Oh yes, the function StringReferenceCount is implemented as:
function GetStringReferenceCount(const _s: AnsiString): integer;
var
ptr: PLongWord;
begin
ptr := Pointer(_s);
if ptr = nil then begin
// special case: Empty strings are represented by NIL pointers
Result := MaxInt;
end else begin
// The string descriptor contains the following two longwords:
// Offset -1: Length
// Offset -2: Reference count
Dec(Ptr, 2);
Result := ptr^;
end;
end;
In the debugger the same can be evaluated as:
plongword(integer(pointer(s2))-8)^
Just to add to the answer from Serg (which seems to be 100% correct):
If I replace
s2 := FPool.Intern(s2);
with
s3 := FPool.Intern(s2);
s2 := '';
and then check the reference count of s3 (and s1) it is 3 as expected. It's just because of assigning the result of FPool.Intern(s2) to s2 again (s2 is both, a parameter and the destination for the function result) that causes this phenomenon. Delphi introduces a hidden string variable to assign the result to.

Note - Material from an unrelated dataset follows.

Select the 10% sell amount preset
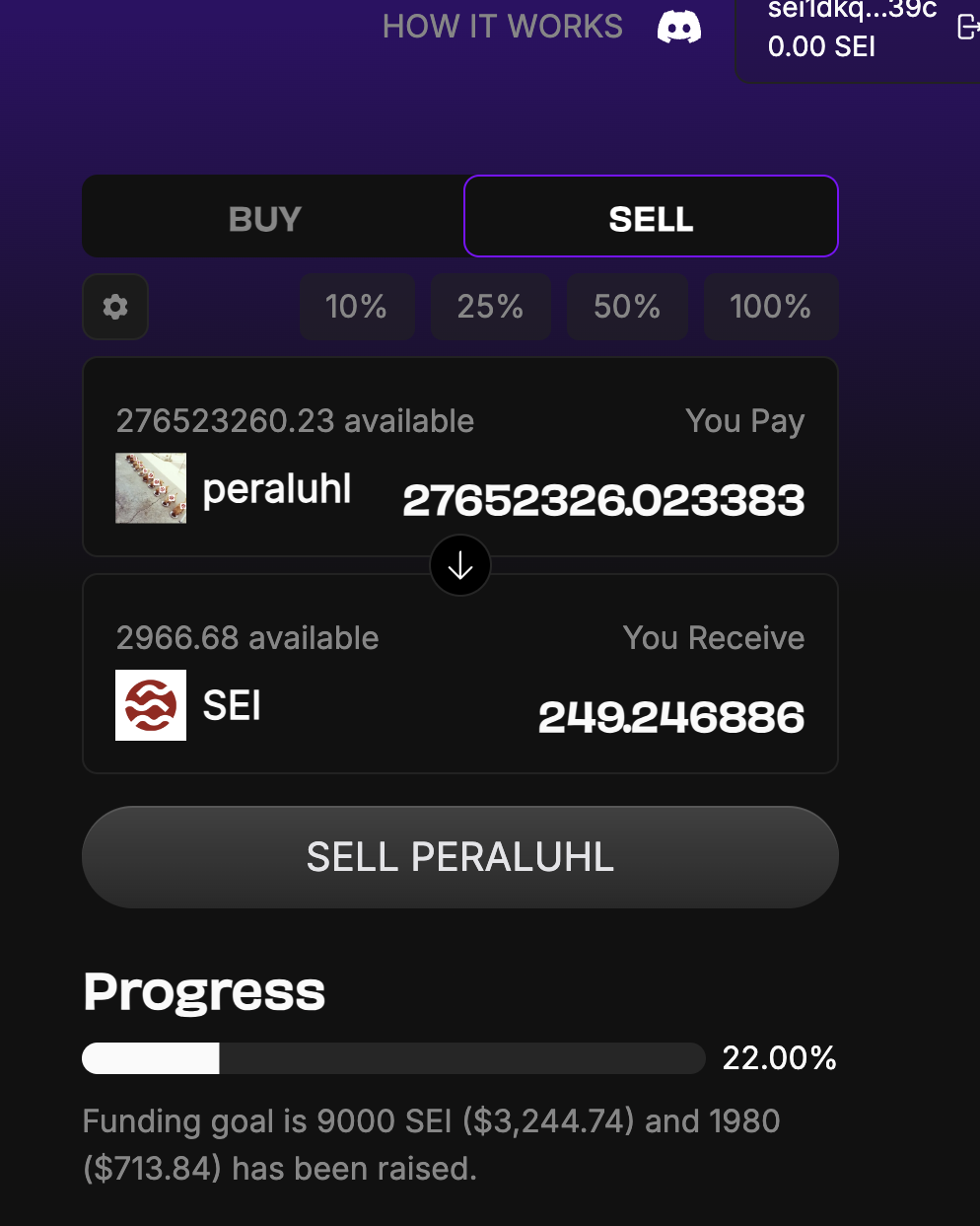The image size is (980, 1226). (x=357, y=307)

Also, if I change the function to a procedure:
procedure TStringPool.Intern(var _s: string);
the reference count is 3 as expected because no hidden variable is required.
In case anybody is interested in this TStringPool implementation: It's open source under the MPL and available as part of dzlib, which in turn is part of dzchart:
https://sourceforge.net/p/dzlib/code/HEAD/tree/dzlib/trunk/src/u_dzStringPool.pas
But as said above: It's not exactly rocket science. ;-)